Yet it was cushioned.
They say: it is only in compromise
all the sweet values!
does not need to be underwritten
Even a commercial song
freshens the commercial existence
of vague crowds
it makes morning
towel your hair - her arched eyebrows - ardent -
there's a song on the radio
“shut down #2”
I'm logged in & writing straight into a library:
But I keep thinking of the
swish of a pencil, too.
Flowing fur is busy beneath
the planes and facings of the earth.
Once it was called servants to God.
Wiping the stubborn mildew from the wall,
which loses out so slowly & so corrupted
that it's nothing but a pattern.
I'm throwing down the cloth that I use
to force water to behave.
Strong cellars, strong offices.
Though it might just be a gesture:
the DOING is all in the handle
which is a column of figures
THE WORK TO DATE/ TOTAL: 0
and a lever, too...
(whose zero scoops the world
& leaves its emptiness in the bowl.)
[...then dog-headed Brett
& barbarous Joan
took the spoon & worked it,
blunted the blade on blackthorn
& gave it a shine.
after this marathon
it rested & shone.]
- cuts a chord
- bends at the breadcrumbs & severs <
into the wedge I'll eat
& some way beyond it, the maimed remnant
- morsels of mash
break up under the fork
A promise was not given, or kept.
& then the oblivion of water.
But I've eaten.
“driving at night”
reflecting me, studs on studs
the lines of congealed cars along the road.
only WE are alive (embracing the wheel)
HEATER - and the traffic lights, who
do a cold ritual with us
& flash us past
she had the moon & clouds plugged to the taps
& the nape of her neck shone like a path.
it was a blurred photograph
that slipped from a curved deck of similar snaps.

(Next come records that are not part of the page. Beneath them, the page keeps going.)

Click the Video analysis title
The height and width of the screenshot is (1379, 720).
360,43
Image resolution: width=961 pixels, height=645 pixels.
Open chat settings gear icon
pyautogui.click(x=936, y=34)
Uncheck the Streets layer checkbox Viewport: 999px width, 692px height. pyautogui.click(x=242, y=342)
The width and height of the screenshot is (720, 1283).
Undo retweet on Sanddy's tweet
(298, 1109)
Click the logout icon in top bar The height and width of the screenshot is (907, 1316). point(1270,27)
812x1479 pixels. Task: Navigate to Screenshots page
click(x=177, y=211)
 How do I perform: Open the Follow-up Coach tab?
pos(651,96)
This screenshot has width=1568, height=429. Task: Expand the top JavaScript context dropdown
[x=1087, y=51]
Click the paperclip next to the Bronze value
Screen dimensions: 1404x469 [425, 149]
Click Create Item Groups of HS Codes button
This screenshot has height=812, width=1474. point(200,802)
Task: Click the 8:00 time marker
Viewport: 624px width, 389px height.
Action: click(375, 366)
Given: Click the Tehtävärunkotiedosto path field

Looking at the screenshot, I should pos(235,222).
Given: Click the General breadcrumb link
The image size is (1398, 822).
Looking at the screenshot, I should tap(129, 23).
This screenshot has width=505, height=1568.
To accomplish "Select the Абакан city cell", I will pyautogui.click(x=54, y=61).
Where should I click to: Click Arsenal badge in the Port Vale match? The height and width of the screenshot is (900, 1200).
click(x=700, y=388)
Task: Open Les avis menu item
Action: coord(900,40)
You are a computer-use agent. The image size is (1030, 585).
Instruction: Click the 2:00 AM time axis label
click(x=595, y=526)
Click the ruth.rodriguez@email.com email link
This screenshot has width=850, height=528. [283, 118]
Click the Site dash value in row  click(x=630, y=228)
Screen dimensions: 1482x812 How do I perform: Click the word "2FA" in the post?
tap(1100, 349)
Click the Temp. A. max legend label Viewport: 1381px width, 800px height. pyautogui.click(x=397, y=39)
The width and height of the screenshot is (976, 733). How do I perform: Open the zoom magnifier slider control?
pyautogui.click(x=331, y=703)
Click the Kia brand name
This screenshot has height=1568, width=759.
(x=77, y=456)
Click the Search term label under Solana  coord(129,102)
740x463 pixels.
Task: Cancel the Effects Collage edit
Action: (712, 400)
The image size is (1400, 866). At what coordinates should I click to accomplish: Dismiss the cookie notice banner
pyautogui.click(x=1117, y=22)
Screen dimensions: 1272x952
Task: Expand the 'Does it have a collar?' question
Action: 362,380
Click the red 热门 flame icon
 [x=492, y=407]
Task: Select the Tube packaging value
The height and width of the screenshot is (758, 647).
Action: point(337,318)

snaggling her hair which rubbed so
the shampoo after was slicking it foamy
like the joke about cracking an egg
& her eyes tight shut as mine have been
drumming the fierce showers onto the tiles the tracks of a bare hill
& her ears shiny like buttercup petals
as she winds her hair in a towel
& rises pinkly to stare at the mirror
at her clean face in the mist
“i don’t feel gorgeous”
“five night pieces”
The ash crown
knobby twigs, thicker than pencils
& curved & branched
a pattern that comes down to the ground
the tree is its own home
the tree is its own trace
Are you at home. You aren’t
really a “you”, you’re too deaf.
The tree is not really a noun
Cloud behind - a slaty day
up early the monochrome children
are kicking the ball again
in the place I cross twice.
the young palm glints
it does not have to go /
/ the beginnings of a split
the leaf splits into leaflets
it is slit back to its truer structure
fronds emerge, the knitted caudex,
the beginnings of a tree.
I work in the mornings, I forget in the evenings.
Finished weeing or
waking up & getting out of bed.
or you slop down Ibuprofen
So strong the desire to live the right way up,
to roll your shoulders along the path.
A cat wallowed on pavement
showing its underfur
Silver painted rust flaked
Bramble grew behind a downpipe
The walls changed, the crevices hollower,
a line of them filled with grey tack.
in the blustery rain they are windskating with an umbrella
rounded boots & garters
& the swelling socks
the shadow blooming across
the jagged skitter of rocks
the broken blocks
loaf - animal
boots. between the cleats the grains
trees drop thin slates
(like the rooftiles slung in the lawn Oct 87)
like playing splits with a penknife.
“holier than you”
Cold, rain & dark
The green in cases, cold dazed rabbits...
The gramophone spreads pools of pale days
across my evenings.
Today I woke. The sunrise - radiant pink bars
& the radiator was ticking. Quiet books.
water bubbling in the toilet bowl
crisp around the edges
Aero Walker’s Descartes
playing cards spread on your sofa
furious geology & aeroplanes
two languages in one bed
A bib and a plastic mug
that falls with a thump on tabledrum
“heaven of the ‘camelot’ jumbo bag”
A child plays in it,
her soft toys get flung around softly:
Then you chop logs and stack
them in the Jumbo Bag.
Perhaps it’s for folded laundry,
white & sky-blue.
The garden waste is peeping out,
the russian vine flowering.
It never rains, no-one has a sore throat...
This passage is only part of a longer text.